While his clothing was being retrie
ved from a closet, Leon lifted the bed up, allowing Orff to crawl out. The floral frock came down to his knees.
“It’s part of the effort to silence me, isn’t it? They’ll stop at nothing, Mr. Robinovitch.”
While he dressed in private, Leon talked in the hallway to Dottie, who was confused and in some distress.
“He’s just not himself.”
“What happened?”
“Well, we were marching, like we usually do — I have to salute him, too, and everything — anyways, he just stopped in his tracks and he started blinking and looking around, and then he screamed, and crawled under the bed.”
“He’s never done anything like that before?”
“No.
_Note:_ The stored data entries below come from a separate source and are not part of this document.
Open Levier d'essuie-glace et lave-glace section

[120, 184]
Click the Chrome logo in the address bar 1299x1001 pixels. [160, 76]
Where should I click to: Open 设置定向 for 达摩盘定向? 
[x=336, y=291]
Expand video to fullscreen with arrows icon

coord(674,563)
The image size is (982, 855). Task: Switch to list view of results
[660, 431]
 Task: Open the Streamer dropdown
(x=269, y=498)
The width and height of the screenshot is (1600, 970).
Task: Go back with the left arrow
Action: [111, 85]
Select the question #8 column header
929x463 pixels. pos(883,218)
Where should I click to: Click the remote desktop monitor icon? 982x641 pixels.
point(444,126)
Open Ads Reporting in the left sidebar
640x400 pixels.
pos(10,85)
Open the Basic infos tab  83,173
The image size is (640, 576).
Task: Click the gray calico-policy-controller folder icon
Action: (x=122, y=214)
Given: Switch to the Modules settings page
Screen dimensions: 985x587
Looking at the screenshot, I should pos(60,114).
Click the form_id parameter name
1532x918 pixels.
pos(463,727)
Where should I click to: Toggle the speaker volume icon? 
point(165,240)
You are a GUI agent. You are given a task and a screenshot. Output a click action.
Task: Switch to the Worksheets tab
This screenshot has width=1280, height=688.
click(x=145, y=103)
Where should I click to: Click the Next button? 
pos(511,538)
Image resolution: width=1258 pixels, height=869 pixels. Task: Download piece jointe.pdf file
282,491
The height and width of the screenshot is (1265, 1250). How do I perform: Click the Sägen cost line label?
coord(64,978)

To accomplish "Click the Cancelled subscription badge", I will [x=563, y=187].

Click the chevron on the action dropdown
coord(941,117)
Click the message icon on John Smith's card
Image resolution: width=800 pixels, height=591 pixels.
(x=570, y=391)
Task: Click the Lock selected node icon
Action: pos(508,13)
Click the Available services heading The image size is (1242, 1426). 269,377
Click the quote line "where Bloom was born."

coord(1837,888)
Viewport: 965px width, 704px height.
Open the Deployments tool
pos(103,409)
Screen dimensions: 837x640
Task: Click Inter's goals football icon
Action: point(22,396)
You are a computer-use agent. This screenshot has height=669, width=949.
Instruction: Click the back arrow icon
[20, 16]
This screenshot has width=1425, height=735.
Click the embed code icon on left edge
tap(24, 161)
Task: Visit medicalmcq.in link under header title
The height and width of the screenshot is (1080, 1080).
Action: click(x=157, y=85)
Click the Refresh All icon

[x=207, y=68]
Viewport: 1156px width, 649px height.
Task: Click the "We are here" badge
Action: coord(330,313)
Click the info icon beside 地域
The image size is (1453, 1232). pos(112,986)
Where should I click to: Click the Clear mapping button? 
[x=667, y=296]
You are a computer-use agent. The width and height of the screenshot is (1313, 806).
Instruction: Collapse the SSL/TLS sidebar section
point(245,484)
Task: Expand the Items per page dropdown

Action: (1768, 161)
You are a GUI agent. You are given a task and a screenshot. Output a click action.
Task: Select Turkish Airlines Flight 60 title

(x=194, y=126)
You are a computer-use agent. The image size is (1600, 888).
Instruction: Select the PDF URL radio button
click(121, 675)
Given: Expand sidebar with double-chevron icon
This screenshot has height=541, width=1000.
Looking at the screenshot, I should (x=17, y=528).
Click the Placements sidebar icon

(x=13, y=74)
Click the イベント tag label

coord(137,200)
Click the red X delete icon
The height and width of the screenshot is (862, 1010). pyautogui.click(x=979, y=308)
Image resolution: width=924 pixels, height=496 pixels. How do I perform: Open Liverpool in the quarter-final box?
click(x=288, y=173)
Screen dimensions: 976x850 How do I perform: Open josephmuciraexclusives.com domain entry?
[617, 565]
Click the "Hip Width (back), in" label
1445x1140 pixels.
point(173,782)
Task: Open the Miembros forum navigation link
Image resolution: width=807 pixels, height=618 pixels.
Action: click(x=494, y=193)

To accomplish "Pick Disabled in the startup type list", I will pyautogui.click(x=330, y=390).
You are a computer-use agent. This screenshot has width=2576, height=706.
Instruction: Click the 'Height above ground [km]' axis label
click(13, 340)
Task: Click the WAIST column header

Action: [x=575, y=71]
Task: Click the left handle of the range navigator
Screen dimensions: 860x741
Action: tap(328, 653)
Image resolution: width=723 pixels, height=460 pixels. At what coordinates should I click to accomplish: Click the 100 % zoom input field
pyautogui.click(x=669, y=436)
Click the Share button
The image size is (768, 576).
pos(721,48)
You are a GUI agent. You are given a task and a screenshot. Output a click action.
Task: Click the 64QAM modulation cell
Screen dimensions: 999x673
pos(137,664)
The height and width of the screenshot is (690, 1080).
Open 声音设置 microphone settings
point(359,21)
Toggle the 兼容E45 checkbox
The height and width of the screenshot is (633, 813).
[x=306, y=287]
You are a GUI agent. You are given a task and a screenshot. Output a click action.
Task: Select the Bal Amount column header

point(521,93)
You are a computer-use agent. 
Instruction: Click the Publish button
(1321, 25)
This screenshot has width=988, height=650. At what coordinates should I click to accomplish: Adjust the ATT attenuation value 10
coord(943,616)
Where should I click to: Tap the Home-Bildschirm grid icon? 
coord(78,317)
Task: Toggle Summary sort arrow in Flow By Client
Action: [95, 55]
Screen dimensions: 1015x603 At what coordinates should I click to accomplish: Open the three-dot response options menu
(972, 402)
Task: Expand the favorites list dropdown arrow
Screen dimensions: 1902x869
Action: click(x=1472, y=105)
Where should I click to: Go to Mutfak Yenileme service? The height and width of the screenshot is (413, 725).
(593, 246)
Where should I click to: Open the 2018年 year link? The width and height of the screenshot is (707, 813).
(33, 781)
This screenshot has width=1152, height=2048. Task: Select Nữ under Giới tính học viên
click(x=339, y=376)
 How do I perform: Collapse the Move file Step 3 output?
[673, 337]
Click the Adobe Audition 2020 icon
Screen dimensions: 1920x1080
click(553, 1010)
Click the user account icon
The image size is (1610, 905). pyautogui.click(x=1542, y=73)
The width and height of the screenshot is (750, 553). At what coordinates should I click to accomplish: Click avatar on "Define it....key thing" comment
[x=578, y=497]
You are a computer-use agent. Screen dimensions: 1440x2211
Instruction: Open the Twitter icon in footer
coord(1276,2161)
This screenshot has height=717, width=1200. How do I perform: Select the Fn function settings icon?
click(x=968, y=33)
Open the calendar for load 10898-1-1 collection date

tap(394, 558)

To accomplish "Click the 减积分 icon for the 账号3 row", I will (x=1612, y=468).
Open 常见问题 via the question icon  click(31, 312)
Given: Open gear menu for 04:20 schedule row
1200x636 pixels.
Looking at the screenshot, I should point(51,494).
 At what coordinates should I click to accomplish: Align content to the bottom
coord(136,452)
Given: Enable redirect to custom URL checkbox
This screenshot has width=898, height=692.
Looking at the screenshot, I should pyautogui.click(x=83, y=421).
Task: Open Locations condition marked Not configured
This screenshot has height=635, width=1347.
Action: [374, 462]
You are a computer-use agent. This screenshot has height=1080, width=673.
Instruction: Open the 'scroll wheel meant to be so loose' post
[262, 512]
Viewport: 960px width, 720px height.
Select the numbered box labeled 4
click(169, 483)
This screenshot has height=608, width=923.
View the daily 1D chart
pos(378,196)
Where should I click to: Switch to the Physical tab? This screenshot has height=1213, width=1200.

I thought it was pretty odd behaviour.”
“Was he taking any pills earlier?”
“A whole lot of them.”
“Dottie, when was he here last?”
“Um . . . I remember, Wednesday night. It was funny, he sort of goose-stepped right into the closet where I was hiding — we have this game, okay? — and he collapsed all over me, and he’s kind of heavy, you know, almost broke my leg, so I bit him on the hand to get him off of me.”
“Wednesday night . . . you’re sure?”
“Yeah, pretty close to midnight.”
For some reason, Leon felt relieved. He guessed it was because he was hoping Orff was really not the Midnight Strangler. In an odd, unsettling way, he had grown fond of him.
Orff came from the room, still indignant. “Typical communist trick. Tell this girl if she thinks she can make a fool of Herbert Orff, she should think twice. This is obviously some kind of sin palace. Look at her, she’s barely dressed.”
“Hymie, how could you?”
“Don’t call me Hymie.”
“I’ll take you home, Herbert.”
“I want this whole thing exposed.”
“Let’s go.”
“I’m hungry. Can we stop at a 7-Eleven?”
***
Lachance twice walked around the inner perimeter of Horizons, a cocktail lounge revolving high above the city in the CN Tower. No sign of the enemy, but he didn’t really expect them.
He wondered if he had sent too brutal a message in eliminating the men assigned to kill him. Two useless morviats with revolvers and silencers. Very quietly, he’d taken out the thin one as he poked his head inside an office door. The other man was exploring elsewhere when Lachance crept behind him. It was so easy.